Almost any international survey from the 1990s shows that Britain and the US have higher percentages of children in poverty - whether measured in absolute terms, by what their families can afford, or in relative terms, by how they compare with other children - than any other developed country. These are also the countries that perform badly in international league tables of educational attainment. On both counts - the extent of poverty and the children's test scores - the contrast between the US and Britain, on the one hand, and such countries as Denmark, Finland, Sweden, the Netherlands, Austria and Taiwan on the other, was dramatic and shaming.
Yet even centre-left politicians have been reluctant to confront the implications. They launch campaigns to persuade the poor to eat more apples and to read to their children at home, which are just kindly ways of blaming the victims. They dream up elaborate and expensive schemes - usually adorned with such words as "priority" and "action" - to improve schools and health services in poor areas. Quite plausibly, they argue that, if poor children can be given the best possible schooling, poverty will disappear in the next generation. And, indeed, the whole issue can be reduced to an argument about causation. Are poor people poor because their health is bad? Or are they unhealthy because they are poor?
The sensible answer - that it is a bit of both - will not quite do. As a result of measures taken since 1997, the proportion of children in poverty should fall from 26 per cent to about 20 per cent, at a cost of £5.5bn, or 0.6 per cent of GDP. This has been achieved partly through stealthy taxation of the affluent, partly through economic growth. Yet it still leaves us with a higher child poverty rate than most of our European partners. Neither economic growth nor stealthy taxation will be as readily available in Labour's second term as in its first (though Mr Brown's textbook behaviour over the economic cycle leaves scope for borrowing). And promises on education and health impose further demands on the public purse. Thus new Labour now confronts, for the first time, the language of political priorities.
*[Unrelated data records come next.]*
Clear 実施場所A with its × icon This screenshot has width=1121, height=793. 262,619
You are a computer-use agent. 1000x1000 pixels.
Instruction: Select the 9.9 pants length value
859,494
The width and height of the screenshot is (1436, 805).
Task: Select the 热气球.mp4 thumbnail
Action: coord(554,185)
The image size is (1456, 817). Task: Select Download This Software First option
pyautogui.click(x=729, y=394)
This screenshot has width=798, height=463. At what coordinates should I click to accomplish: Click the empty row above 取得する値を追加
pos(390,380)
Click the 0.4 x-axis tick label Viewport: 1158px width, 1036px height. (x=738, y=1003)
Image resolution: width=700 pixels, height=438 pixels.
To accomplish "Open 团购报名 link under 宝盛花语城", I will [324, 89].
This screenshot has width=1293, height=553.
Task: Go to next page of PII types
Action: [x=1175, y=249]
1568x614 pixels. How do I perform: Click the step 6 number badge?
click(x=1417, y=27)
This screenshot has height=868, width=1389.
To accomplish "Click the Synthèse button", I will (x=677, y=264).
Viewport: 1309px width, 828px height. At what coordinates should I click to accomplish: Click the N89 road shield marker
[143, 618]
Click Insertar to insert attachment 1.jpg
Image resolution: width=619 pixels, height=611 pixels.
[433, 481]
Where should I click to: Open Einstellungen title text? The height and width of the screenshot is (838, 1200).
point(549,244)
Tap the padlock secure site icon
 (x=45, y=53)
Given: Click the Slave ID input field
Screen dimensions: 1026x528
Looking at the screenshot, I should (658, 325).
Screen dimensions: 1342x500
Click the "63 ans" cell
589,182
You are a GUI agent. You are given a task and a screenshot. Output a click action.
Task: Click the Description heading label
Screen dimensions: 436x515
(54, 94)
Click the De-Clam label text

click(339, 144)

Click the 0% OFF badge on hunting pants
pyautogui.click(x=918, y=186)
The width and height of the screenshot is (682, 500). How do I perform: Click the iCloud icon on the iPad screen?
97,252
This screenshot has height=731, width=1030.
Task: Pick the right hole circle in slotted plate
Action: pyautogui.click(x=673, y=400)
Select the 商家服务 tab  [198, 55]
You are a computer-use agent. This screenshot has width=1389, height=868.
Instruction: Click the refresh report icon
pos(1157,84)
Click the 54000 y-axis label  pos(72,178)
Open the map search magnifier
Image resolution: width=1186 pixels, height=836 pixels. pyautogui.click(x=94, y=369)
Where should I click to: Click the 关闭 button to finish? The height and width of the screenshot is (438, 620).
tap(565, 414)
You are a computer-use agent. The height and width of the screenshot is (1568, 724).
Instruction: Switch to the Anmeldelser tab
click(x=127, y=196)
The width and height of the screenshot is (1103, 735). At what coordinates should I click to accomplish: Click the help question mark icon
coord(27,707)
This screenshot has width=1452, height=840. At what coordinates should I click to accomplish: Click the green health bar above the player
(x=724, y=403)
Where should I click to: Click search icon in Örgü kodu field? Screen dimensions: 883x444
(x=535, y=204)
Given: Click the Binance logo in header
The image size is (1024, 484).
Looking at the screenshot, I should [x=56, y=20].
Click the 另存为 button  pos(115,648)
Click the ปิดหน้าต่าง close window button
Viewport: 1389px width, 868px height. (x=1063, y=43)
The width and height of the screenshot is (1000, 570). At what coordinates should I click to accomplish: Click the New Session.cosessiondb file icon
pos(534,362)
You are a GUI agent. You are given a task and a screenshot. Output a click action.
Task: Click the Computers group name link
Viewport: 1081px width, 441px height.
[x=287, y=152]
The pressure to prioritise schools and hospitals will be enormous, for political and ideological reasons. The political reason is that education and health are attractive to all social classes and particularly to the middle classes who tend, whatever the intentions of policy-makers, to derive the greatest benefits from more spending on such services. Welfare payments, by contrast, appeal to sectional interests, particularly now that the very poor are more ghettoised than ever and benefits are means-tested. The ideological reason is that public services can provide a focus for that sense of community and social purpose that centre-left politicians seek in place of the fractured individualism of the right.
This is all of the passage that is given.